═══ Dataset records

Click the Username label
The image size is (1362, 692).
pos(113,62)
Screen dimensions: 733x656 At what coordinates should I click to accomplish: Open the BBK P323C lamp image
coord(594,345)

══════
═══ Dataset records

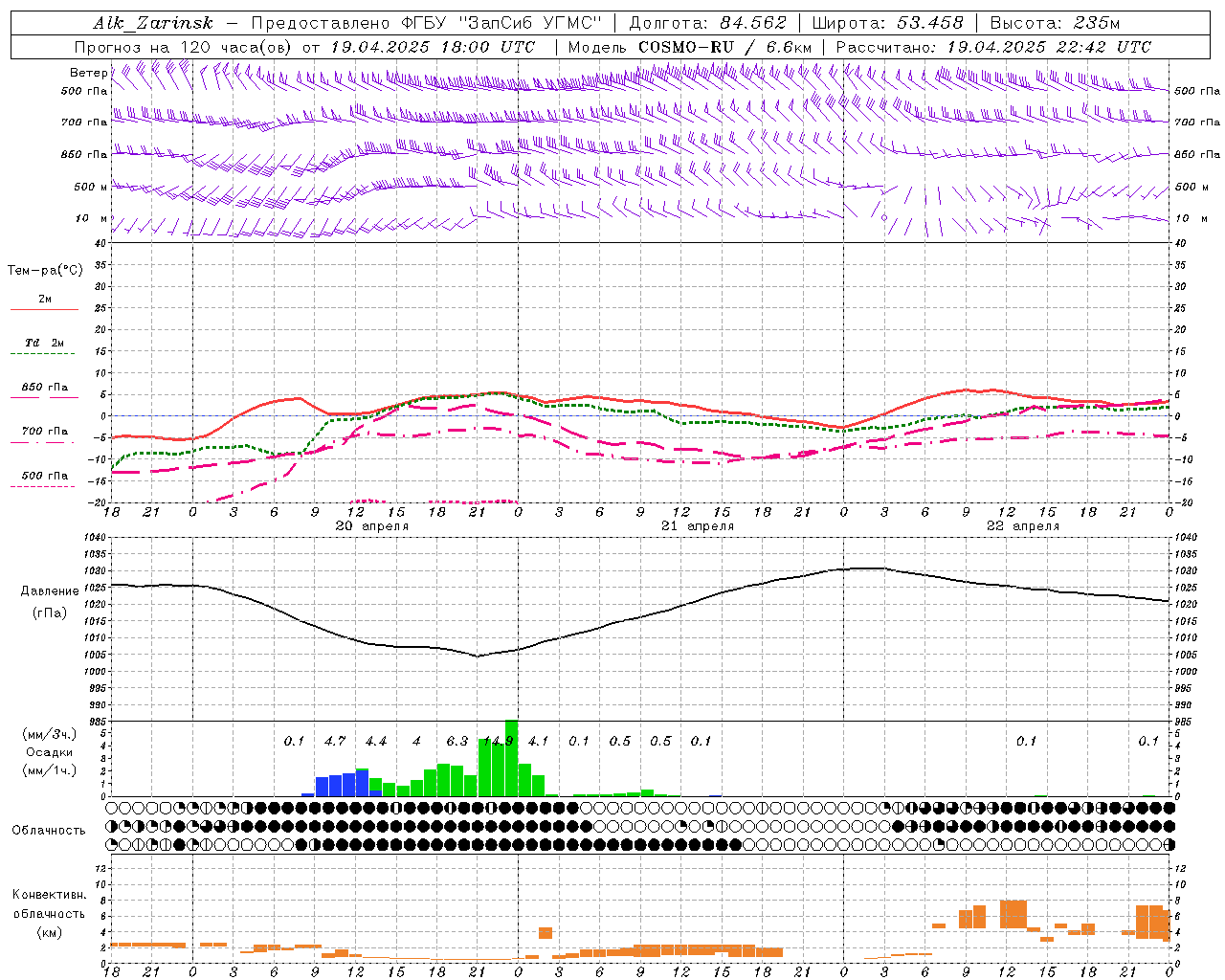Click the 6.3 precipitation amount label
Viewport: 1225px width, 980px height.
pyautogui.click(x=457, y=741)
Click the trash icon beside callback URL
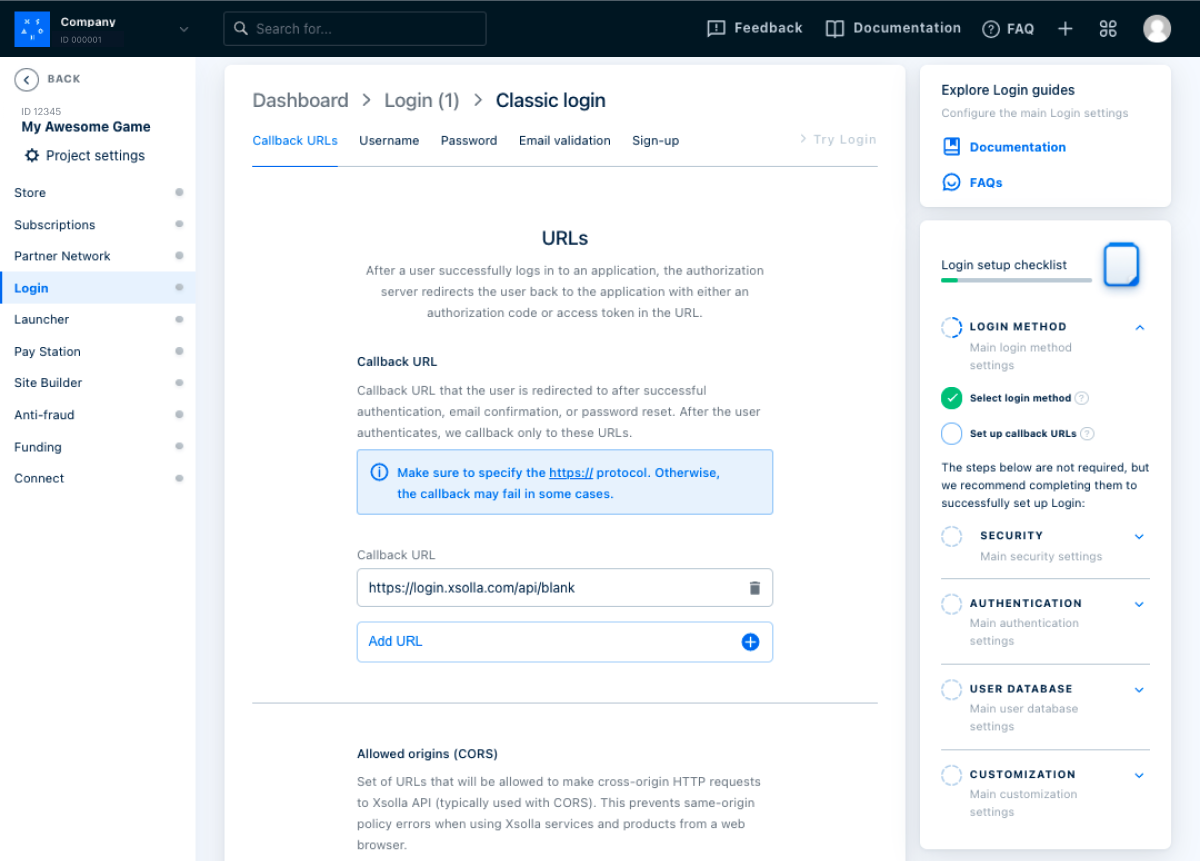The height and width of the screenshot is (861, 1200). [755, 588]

══════

Stated exercise: Reproduce the rows verbatim, from the line containing "Click the Username label" down to the line containing "coord(594,345)", both included.

Answer to the problem:
Click the Username label
The image size is (1362, 692).
pos(113,62)
Screen dimensions: 733x656 At what coordinates should I click to accomplish: Open the BBK P323C lamp image
coord(594,345)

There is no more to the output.